Tags Obsidian notes automatically with a local Ollama LLM, reuses your existing tag vocabulary instead of creating near-duplicates, and includes a cleanup tool to consolidate the tag pool over time.

Contents

What it does

  • Tags new and modified notes automatically. Each note gets a fresh set of frontmatter tags drawn from its content.
  • Respects your existing tag vocabulary. When a note mentions something you've tagged before, the script picks the tag you already use instead of creating a near-duplicate.
  • Disambiguates with context. When two existing tags look alike — julie vs julieandrews — the script reads the note and decides which one fits.
  • Cleans up after itself. A separate cleanup_tags.py tool surfaces duplicates, typos, and junk tags for review. Nothing writes until you approve.
  • Designed to run on its own.
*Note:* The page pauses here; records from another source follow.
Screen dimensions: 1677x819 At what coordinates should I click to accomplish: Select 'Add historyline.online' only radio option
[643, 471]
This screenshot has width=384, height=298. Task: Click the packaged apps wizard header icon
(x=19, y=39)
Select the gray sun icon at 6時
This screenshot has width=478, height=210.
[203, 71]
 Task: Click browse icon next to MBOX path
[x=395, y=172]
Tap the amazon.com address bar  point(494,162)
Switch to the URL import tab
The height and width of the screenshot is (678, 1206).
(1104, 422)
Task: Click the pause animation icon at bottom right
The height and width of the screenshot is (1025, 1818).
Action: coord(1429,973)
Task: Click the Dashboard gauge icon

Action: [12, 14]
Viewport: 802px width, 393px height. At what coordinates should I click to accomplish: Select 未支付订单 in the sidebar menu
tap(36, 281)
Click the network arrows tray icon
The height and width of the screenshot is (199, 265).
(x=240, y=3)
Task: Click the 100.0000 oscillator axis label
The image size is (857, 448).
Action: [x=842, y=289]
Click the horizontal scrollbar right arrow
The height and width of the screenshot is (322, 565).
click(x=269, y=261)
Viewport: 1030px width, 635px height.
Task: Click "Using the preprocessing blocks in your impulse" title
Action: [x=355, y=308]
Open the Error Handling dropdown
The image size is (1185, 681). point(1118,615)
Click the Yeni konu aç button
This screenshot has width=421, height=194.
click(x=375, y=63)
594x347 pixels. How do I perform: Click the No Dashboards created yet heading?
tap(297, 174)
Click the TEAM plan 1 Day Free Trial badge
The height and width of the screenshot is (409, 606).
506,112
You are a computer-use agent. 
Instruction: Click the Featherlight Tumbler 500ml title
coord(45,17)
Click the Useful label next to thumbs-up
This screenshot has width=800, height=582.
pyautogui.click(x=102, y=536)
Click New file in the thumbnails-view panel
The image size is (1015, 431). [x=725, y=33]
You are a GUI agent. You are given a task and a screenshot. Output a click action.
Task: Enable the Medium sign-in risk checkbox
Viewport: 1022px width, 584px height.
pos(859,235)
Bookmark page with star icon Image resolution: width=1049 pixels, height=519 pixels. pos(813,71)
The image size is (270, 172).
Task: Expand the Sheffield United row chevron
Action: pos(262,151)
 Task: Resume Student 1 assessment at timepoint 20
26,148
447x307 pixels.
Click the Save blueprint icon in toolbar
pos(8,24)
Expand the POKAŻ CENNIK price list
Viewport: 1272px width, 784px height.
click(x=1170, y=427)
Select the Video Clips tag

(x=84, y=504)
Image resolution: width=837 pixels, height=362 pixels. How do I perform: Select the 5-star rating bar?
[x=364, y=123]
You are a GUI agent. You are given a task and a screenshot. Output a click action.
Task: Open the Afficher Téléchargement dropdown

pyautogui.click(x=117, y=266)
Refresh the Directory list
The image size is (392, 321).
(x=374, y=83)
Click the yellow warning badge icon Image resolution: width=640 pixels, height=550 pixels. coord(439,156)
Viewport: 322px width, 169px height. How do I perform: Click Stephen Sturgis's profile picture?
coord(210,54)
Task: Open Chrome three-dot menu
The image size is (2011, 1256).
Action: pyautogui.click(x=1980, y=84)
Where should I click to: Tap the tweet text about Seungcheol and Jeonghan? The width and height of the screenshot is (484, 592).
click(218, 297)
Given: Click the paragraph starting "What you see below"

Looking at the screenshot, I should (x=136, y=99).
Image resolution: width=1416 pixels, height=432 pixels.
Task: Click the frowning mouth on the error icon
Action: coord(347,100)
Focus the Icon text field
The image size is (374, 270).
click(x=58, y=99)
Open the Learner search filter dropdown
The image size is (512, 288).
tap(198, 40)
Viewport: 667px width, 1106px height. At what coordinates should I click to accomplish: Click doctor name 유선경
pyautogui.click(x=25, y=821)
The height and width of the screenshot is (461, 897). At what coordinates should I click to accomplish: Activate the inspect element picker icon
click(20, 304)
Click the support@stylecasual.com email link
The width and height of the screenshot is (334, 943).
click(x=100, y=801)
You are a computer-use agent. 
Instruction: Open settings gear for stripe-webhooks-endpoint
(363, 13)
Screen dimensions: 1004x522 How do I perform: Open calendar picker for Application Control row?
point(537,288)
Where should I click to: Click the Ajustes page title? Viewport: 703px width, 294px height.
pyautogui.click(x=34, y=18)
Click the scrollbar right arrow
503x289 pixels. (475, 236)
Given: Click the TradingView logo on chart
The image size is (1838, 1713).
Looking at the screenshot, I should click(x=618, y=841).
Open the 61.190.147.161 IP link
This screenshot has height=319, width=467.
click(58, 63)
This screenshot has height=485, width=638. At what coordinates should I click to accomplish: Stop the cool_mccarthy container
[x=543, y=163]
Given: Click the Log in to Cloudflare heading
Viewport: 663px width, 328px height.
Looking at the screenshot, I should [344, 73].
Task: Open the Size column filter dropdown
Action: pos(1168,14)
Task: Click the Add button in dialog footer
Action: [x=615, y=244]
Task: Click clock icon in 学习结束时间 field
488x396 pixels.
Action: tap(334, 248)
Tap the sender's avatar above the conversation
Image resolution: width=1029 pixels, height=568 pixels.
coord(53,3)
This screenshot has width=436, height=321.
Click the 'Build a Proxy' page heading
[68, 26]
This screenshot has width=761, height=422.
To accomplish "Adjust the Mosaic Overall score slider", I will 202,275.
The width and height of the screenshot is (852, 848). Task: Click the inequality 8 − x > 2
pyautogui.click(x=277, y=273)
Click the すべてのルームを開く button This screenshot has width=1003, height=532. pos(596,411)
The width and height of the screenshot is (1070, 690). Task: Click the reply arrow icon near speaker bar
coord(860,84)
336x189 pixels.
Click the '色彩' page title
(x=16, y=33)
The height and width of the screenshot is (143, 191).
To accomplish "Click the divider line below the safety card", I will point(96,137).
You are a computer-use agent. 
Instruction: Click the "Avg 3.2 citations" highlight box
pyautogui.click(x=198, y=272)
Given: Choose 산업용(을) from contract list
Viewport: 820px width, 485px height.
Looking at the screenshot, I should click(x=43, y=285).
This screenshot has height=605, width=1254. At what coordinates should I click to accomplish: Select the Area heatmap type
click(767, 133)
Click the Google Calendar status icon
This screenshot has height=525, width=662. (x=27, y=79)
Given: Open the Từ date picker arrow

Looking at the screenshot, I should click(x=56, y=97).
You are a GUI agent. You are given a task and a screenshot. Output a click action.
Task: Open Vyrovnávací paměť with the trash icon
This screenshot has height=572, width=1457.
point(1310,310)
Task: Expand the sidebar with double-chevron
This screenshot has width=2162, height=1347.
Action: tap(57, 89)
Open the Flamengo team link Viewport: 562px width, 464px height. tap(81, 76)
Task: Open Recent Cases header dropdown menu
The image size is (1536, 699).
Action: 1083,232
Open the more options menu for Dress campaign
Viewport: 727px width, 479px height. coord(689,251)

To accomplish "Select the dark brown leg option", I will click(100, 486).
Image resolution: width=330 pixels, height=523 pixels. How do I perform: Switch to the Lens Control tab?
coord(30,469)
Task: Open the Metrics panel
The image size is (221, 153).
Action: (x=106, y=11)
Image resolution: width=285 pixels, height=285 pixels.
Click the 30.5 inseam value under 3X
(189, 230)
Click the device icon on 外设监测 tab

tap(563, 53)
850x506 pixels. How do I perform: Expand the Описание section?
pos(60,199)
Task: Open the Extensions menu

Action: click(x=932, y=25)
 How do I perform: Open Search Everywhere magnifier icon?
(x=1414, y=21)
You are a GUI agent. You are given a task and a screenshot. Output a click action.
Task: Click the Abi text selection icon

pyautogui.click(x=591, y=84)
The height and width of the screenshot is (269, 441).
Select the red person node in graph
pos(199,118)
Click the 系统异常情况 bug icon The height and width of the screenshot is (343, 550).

Point a nightly cron at your vault and forget it.

Quick start

You need:

  • Ollama running locally with gemma3:12b and nomic-embed-text pulled.
  • Python 3.11+ on Linux, or 3.13 specifically on macOS (3.14+ has a Local Network privacy quirk — see Design notes).
git clone https://github.com/undergroundpost/obsidian-auto-tagger.git
cd obsidian-auto-tagger
python3 -m venv .venv
.venv/bin/pip install -r requirements.txt
cp config.yaml.example config.yaml
# edit config.yaml — at minimum, set INPUT_FOLDER to your vault path

Sanity-check on five files without writing anything:

.venv/bin/python generate_tags.py --dry-run --limit 5

Drop --dry-run once you're happy with the output.

Daily run

Pick the path that matches your setup.

Local vault

For a vault that lives on the same machine the cron runs on:

0 1 * * * /path/to/obsidian-auto-tagger/.venv/bin/python /path/to/obsidian-auto-tagger/generate_tags.py

The script writes its own dated log to logs/generate_tags_YYYY-MM-DD.log.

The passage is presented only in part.